Setup up for horseshoe-pitching tourney in Florence is an exacting process

July 6, 2018

FLORENCE, S.C. – Setup work for the World Horseshoe Pitching Championship is underway at the Florence Center, and members of the National Horseshoe Pitchers Association said it is a precise process.

They are measuring and marking courts and foul lines, mixing clay and preparing to train scorekeepers on the ins and outs of electronic scoring.

Russell Allen is a Pee Dee local who will play in the tournament and is helping during setup this week.

“I’m amazed at their process,” Allen said. “I’ve never had to set one up. This is quite a thing to go through – a lot of work involved, a lot of man hours you’ve got to put in this. You’ve got to have some knowledge. I thought it would be no big deal, but all this stuff is really technical.”

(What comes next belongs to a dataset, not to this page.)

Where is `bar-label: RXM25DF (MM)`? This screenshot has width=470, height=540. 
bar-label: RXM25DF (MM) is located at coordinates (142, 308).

The arena will have 34 courts, and the ballroom will have 18 courts. There will be electronic score charts monitored by scorekeepers, and two 42 inch screen TVs with stats. Rob Hagman, fourth vice president of the NHPA, said there will also be a store that carries “everything horseshoe.”

“The setup process has been wonderful here,” Hagman said. “Florence has supplied us with everything we’ve asked for so for and has met all our needs. They’ve provided plenty of workers for us, and it’s been going actually ahead of schedule.”

Hagman said the stadium seating at the Florence Center will allow onlookers to view the scoreboards, but he also recommends using binoculars. There is no charge for spectators to come to the tournament. Concessions will be for sale.

Allen said that after playing in two world tournaments hosted in Louisiana and Alabama, he is excited to play in one on his home turf.

“When I heard it was coming into here, I was ecstatic,” Allen said. “I knew it was going to bring a lot of people in, a lot of families and good revenue for the town.”

More than 1,000 people representing 47 states and four countries will compete in the tournament, which starts Monday and concludes on July 21.

Even after the tournament begins, the careful attention to detail will continue, Allen said.

For example, after each game, players will turn the clay in the pits with a shovel. Every morning before the first horseshoe is thrown, officials will ensure that courts and pits remain in their proper places. The force of horseshoes repeatedly making contact with the clay pits could jostle the setup.